B. LA LIMITATION DE L'ENDETTEMENT DES ÉTABLISSEMENTS DE SANTÉ
1. Un principe général d'encadrement
Le II du présent article complète l'article L. 6141-2-1 du code de la santé publique, relatif aux modalités de financement des établissements publics de santé . Il prévoit désormais que ces ressources pourront comprendre des emprunts et des avances « dans les limites et sous les réserves fixées par décret ». Il est rappelé que les établissements publics de santé comprennent 29 centres hospitaliers régionaux universitaires (CHRU), 518 centres hospitaliers (CH) et 9 hôpitaux d'instruction des armées, soit 556 entités. Ils sont, au sens de la comptabilité nationale, classés dans les administrations de sécurité sociale (ASSO).
Contrairement à la règle posée pour les ODAC, il n'est pas fait interdiction d'emprunter aux établissements publics de santé. Cette option n'a pas été retenue dans la mesure où ces établissements sont dotés d'une autonomie de gestion et qu'ils ont besoin de recourir à l'emprunt pour financer leurs investissements, les ressources procurées par la tarification des soins ne permettant pas à elles-seules de couvrir les charges d'exploitation courante et le financement des immobilisations.
Enfin, et toujours contrairement à la règle d'interdiction prévalant pour les ODAC, la règle d'encadrement de l'endettement des établissements publics de santé est d'application permanente .
2. Des conditions définies par décret
Le présent article ne précise pas la nature exacte des limites et réserves sous lesquelles les établissements de santé pourraient s'endetter, dont la définition est renvoyée au décret . L'évaluation préalable de l'article indique néanmoins que ce principe d'encadrement consisterait à « réduire les motifs de recours à l'emprunt au financement de la politique d'investissement » , et « permettrait aux directeurs généraux des ARS de s'appuyer sur une base juridique pour s'opposer au recours à l'emprunt réalisé par les établissements en vue de financer leur cycle d'exploitation courant » .
Des « valeurs seuils complèteraient utilement le dispositif en constituant une référence mobilisable par les directeurs généraux d'ARS lors de l'analyse de l'état prévisionnel de ressources et de dépenses et de l'évaluation de la soutenabilité du recours à l'emprunt » .

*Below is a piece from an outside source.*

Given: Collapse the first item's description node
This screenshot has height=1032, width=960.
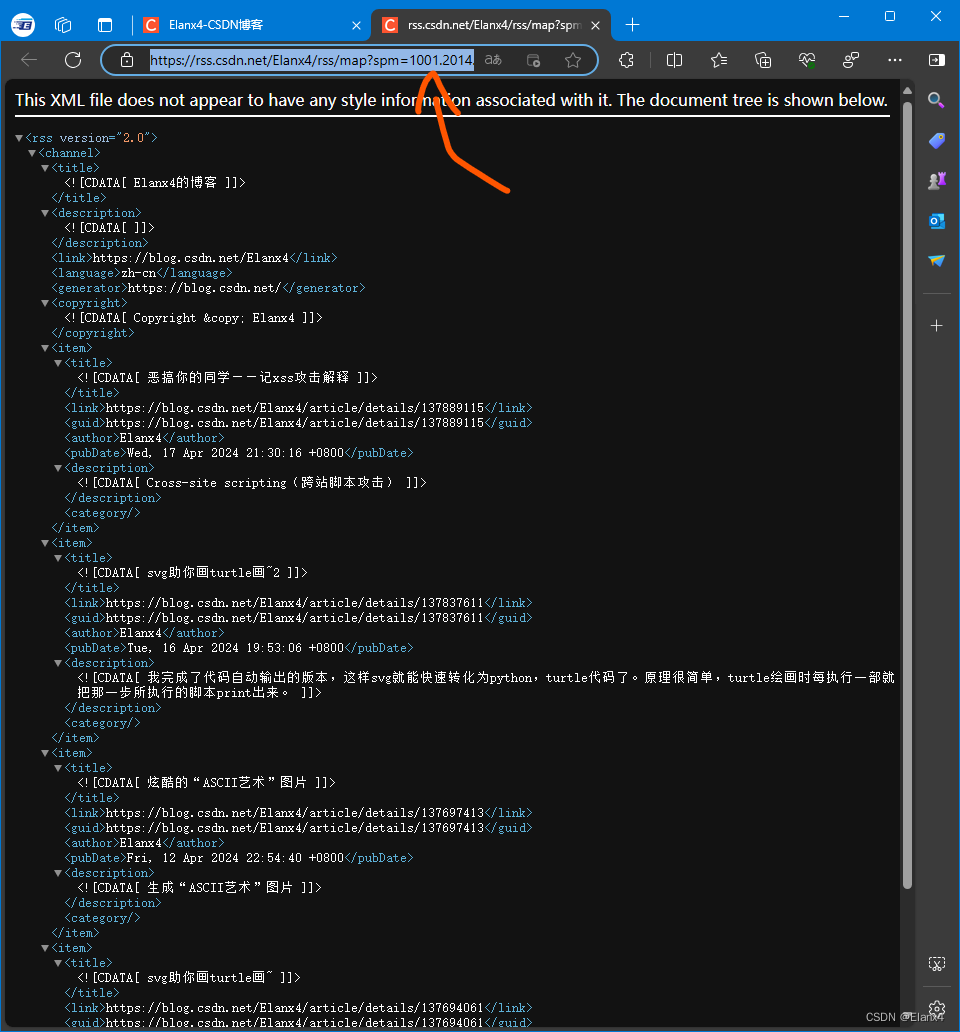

III. LA POSITION DE VOTRE COMMISSION DES FINANCES
Votre rapporteur général souscrit pleinement au dispositif proposé par le présent article. Outre le fait qu'il « tarit » une source de contournement de la norme de dépense imposée à l'Etat, ce dispositif est de nature à freiner la dispersion et la progression des émissions d'emprunts par les administrations publiques, ainsi que de contenir la charge d'intérêts qui lui est associée, et qui résulte de conditions de financement souvent moins favorables que celles qui sont consenties à l'Etat . Une telle règle permettra également de circonscrire les situations dans lesquelles des entités ayant recours à l'emprunt ne disposeraient pas d'une capacité de remboursement propre suffisante et feraient appel aux transferts l'Etat pour faire face à leurs charges.

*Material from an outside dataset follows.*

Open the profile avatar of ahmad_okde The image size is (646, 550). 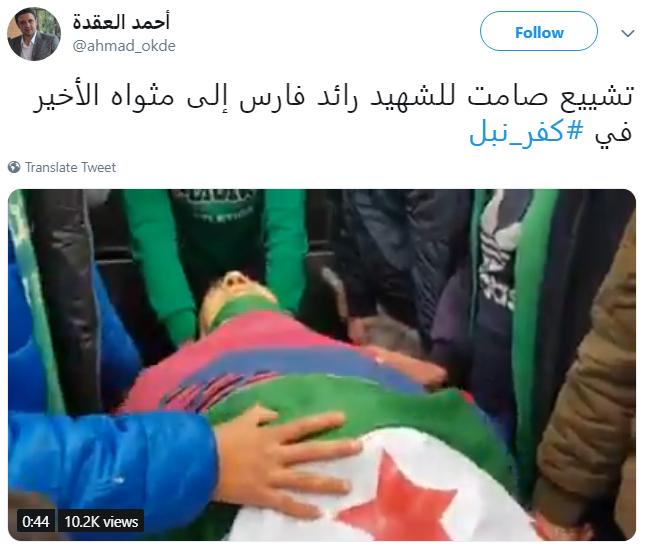click(34, 34)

Il ne semble cependant pas opportun de limiter à la durée de programmation l'interdiction faite aux ODAC d'emprunter à plus de douze mois. En effet, si cette limitation s'avère d'autant plus nécessaire que la trajectoire de redressement de nos comptes publics requiert dès aujourd'hui d'importants efforts, elle constitue aussi, dans l'absolu, une règle de saine gestion dont l'application pourrait être rendue permanente .
Décision de la commission : votre commission a adopté cet article ainsi rédigé.